Coming from the architecture firm of Sage and Coombe, “NYfi” had been given the best connectivity award and the citizens of the Big Apple have labeled it as their favorite design.
The Plan
The plan that Sage and Coombe had prepared was first conceived when they saw that numerous companies wanted to use the payphone spots as ads. They were conveniently placed in thoroughfares, perfectly eye level, and often unobstructed, therefore are perfect for ad placements. But when New York had first conceptualized adding Wi-Fi antennae for the payphones, the firm decided to take it all the way.

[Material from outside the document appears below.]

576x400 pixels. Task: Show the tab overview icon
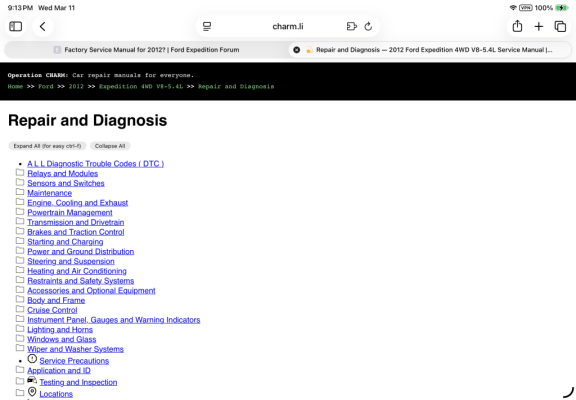click(x=560, y=26)
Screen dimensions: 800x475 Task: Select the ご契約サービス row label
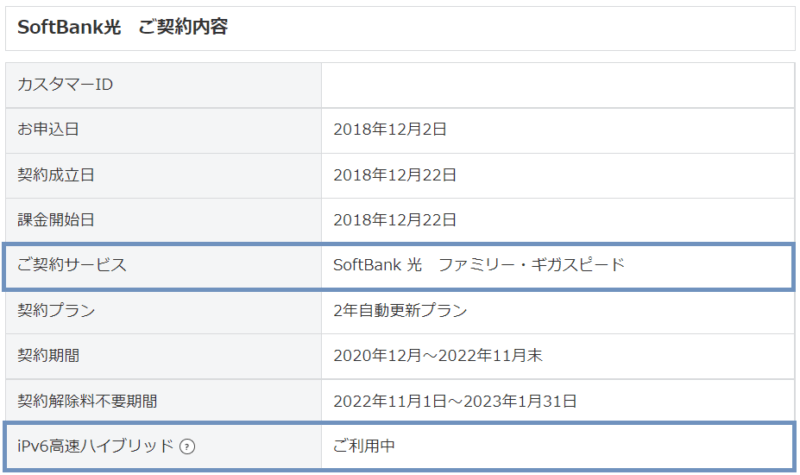pyautogui.click(x=71, y=265)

According to the plans, the payphones would remain as payphones with certain additions that will make them amazingly useful in today’s tech era:
- NYfi booths not only would be able to connect calls, but it can also provide internet access via Wi-Fi. The payhone would have a display screen, speaker, mic, camera, and would accept payments of cash and credit card. It could even accept the metrocard.
- ike a “card vending machine”, Metrocard can also be dispensed by the payphone following a payment. It will also be able to dispense bus tickets, printing them out right at the booth.
- Lit by an LED lantern, the payphone would be very visible, especially at night. Specially located payphones near subway stations would have glowing LED lights that would point out the station’s entrance and when the next train will arrive, alerting would be passengers whether to chill or run like crazy to catch the next train.
- It will also function as an assistance kiosk, with an emergency button, speaker, mic and camera. This will be extremely useful to New Yorkers in dire need of medical or police assistance in case of emergencies. And if one has lost his smartphone, this will still allow them to get help.
All this and more are the proposed plans for New York’s payphone in all boroughs. If implemented and it succeeds, without a doubt it could transform the way payphones are seen and used all over the United States.